In the present study, it was found a negative correlation between the size of the pond and survival. This may be explained by the use of a small pond size, which made its management more convenient for survival. The water flow produced by water exchanges resulted in more efficient and faster control if any complications aroused. In small ponds, it is easier to monitor water quality, shrimp populations, and feeding than in large ponds. The action of wind in small ponds is more effective in mixing, or solids from the bottom of the water (Brune & Drapcho, 1991).
In the same sense, it has been emphasized the use of production units with small pond sizes for best management practices (Hernandez-Llamas & Villareal-Colmenares, 1999; Milstein et al., 2005; Magallón, 2006). Several studies using multiple linear regression models support that in small-sized units lower mortality rates are obtained (Ruiz-Velazco et al., 2010b; Estrada-Pérez et al., 2020). Similarly, a negative correlation between large-sized ponds and survival was observed. The smaller ponds stocked with the highest stocking density presented better survival (Table 2) which indicated the benefit of small ponds monitoring. It is expected, that until a certain limit in which a culture lasts, the final weight of the shrimp increases, this situation turned out as expected, the longer the culture duration, the greater the final weight is obtained (Ruiz-Velazco et al., 2010b; Ruiz-Velazco et al., 2013; Estrada-Pérez et al., 2015; Estrada-Pérez et al., 2020). This is apparently contrary to what was found in this research; however, it is more likely that this is due to an effect of stocking density and dissolved oxygen in the water, since the ponds that lasted longer were the ponds stocked at higher densities, and these same ponds that lasted longer had lower dissolved oxygen values in the water (Table 2). In other words, the final shrimp weights reached better sizes in shorter cultures, because they were stocked at lower stocking densities and had higher dissolved oxygen values, which resulted in faster harvesting.

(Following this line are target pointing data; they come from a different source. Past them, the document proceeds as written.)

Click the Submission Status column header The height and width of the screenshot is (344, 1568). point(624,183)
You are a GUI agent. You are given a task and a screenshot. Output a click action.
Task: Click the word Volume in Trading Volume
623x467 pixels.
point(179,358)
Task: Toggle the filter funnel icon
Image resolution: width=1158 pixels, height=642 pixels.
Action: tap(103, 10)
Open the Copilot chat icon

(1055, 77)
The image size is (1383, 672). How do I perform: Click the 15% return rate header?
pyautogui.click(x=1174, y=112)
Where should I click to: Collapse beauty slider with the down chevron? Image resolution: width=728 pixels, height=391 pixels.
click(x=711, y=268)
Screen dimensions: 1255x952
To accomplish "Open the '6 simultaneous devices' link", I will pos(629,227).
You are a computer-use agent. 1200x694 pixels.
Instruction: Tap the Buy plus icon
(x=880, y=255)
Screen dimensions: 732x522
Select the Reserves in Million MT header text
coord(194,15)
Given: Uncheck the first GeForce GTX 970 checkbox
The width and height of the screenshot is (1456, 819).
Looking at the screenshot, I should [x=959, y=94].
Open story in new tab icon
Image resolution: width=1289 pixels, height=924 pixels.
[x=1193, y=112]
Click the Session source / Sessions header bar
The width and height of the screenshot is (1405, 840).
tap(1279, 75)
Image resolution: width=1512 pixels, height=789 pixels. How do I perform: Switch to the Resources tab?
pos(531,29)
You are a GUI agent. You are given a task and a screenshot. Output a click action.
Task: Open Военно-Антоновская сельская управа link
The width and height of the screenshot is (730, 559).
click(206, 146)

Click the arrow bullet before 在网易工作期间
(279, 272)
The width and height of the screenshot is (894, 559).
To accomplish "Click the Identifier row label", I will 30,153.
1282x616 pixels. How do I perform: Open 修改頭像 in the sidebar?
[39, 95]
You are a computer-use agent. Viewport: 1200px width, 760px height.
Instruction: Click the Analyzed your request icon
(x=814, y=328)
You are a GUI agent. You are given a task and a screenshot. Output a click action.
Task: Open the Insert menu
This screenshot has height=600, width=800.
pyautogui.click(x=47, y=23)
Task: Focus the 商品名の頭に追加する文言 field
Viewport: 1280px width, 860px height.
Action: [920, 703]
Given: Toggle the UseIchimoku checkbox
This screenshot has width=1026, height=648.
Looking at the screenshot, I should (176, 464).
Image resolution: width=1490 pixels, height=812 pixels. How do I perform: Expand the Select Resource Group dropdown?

Simulation analysis with simple linear regression models showed that the variation in dissolved oxygen was the most influential variable as shown by the production results (biomass), followed by temperature, stocking density, and finally pond size (Table 4).
Table 4 Simple regression model simulation using the maximum, medium and minimum mean values of the variables related to production parameters [final weight (W f ) and final survival (N f )].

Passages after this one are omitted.